From the government’s perspective, crypto is considered legal, but at the same time, they view it as a threat to their financial stability. Widespread crypto use could wear away the existence of the Indian rupee. 

Moreover, the anonymity or pseudonymous nature of blockchain technology is a major factor why several countries, including India, are concerned. Illicit financial activities like money laundering and tax evasion also add to significant reasons for the government’s lack of interest in crypto.

Former Reserve Bank of India Governor Shaktikanta Das once underscored that cryptocurrencies are risks for both monetary and financial stability. “It also may create a situation where the central bank may lose control of money supply in the economy”, said the Governor, while speaking at the Peterson Institute for International Economics in 2024.   

Bottom Line

As India's Finance Minister Nirmala Sitharaman presented the Union Budget for the 2026-2027 fiscal year, crypto investors in the country saw no hope.
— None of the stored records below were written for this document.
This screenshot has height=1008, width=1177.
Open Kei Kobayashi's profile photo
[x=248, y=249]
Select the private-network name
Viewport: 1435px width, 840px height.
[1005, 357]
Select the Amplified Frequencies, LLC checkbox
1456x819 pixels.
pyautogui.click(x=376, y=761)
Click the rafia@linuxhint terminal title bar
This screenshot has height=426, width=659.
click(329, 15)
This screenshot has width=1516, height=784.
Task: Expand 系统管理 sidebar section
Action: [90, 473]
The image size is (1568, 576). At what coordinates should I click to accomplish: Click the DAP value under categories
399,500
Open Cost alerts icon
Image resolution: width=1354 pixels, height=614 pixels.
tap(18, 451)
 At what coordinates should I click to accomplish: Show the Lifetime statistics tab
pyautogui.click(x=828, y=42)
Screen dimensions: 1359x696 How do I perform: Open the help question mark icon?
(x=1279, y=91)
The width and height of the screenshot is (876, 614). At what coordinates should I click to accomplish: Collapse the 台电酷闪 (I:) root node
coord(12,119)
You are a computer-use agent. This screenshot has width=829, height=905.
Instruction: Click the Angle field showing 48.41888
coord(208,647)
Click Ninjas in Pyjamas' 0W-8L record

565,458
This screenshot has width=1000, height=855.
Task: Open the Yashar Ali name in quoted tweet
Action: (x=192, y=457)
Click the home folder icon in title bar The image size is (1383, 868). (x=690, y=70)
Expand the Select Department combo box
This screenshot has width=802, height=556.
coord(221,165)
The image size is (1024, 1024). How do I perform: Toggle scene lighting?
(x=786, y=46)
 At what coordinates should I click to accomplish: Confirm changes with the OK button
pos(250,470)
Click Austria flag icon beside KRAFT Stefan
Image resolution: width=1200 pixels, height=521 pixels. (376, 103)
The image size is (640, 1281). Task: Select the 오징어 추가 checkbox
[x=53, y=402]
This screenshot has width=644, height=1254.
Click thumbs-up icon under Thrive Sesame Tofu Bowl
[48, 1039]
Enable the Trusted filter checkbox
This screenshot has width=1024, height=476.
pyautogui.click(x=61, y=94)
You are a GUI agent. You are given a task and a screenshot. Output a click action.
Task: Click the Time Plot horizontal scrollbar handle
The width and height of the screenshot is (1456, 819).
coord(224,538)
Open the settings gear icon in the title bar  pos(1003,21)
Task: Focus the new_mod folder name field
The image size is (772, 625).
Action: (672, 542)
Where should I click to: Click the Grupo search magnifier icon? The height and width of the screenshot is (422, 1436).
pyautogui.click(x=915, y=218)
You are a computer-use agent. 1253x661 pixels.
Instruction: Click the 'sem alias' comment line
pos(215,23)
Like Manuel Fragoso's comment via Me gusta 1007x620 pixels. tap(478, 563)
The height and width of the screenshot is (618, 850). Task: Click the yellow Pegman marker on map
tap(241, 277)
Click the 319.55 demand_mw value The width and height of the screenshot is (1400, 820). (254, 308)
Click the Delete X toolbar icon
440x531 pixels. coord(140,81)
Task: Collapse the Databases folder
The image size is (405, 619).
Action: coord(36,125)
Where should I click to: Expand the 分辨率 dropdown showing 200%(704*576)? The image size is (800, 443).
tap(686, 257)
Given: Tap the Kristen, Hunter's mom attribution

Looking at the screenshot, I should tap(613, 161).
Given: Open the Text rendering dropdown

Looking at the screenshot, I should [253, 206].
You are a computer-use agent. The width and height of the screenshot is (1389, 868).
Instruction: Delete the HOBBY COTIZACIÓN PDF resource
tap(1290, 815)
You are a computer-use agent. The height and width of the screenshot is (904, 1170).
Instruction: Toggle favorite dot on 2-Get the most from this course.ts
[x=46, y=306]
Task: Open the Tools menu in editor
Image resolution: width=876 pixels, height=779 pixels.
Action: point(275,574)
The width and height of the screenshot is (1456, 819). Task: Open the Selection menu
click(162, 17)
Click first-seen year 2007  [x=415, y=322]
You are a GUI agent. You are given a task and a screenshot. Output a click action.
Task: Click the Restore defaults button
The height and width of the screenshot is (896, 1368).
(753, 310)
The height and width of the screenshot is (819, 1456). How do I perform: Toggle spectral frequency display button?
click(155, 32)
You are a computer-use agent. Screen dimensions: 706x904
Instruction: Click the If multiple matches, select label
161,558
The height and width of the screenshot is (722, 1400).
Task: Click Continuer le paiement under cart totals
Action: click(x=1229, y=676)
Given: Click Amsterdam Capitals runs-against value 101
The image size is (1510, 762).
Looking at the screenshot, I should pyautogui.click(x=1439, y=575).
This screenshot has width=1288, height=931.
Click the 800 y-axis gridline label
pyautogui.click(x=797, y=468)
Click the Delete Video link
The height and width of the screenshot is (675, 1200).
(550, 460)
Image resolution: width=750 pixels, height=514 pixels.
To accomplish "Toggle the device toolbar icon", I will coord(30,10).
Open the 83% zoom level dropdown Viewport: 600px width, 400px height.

The 30% tax on profits earned through crypto is still left unchanged. However, the country is implementing strict compliance rules, where firms failing to report their transactions must pay a ₹200-per-day fine for non-filing and a flat ₹50,000 penalty for providing wrong information. 

Disclaimer:
This article is for informational purposes only and does not constitute financial, investment, or trading advice. Cryptocurrency investments are subject to high market risk. Readers should conduct their own research or consult with a financial advisor before making any investment decisions. The views expressed here do not necessarily reflect those of the publisher.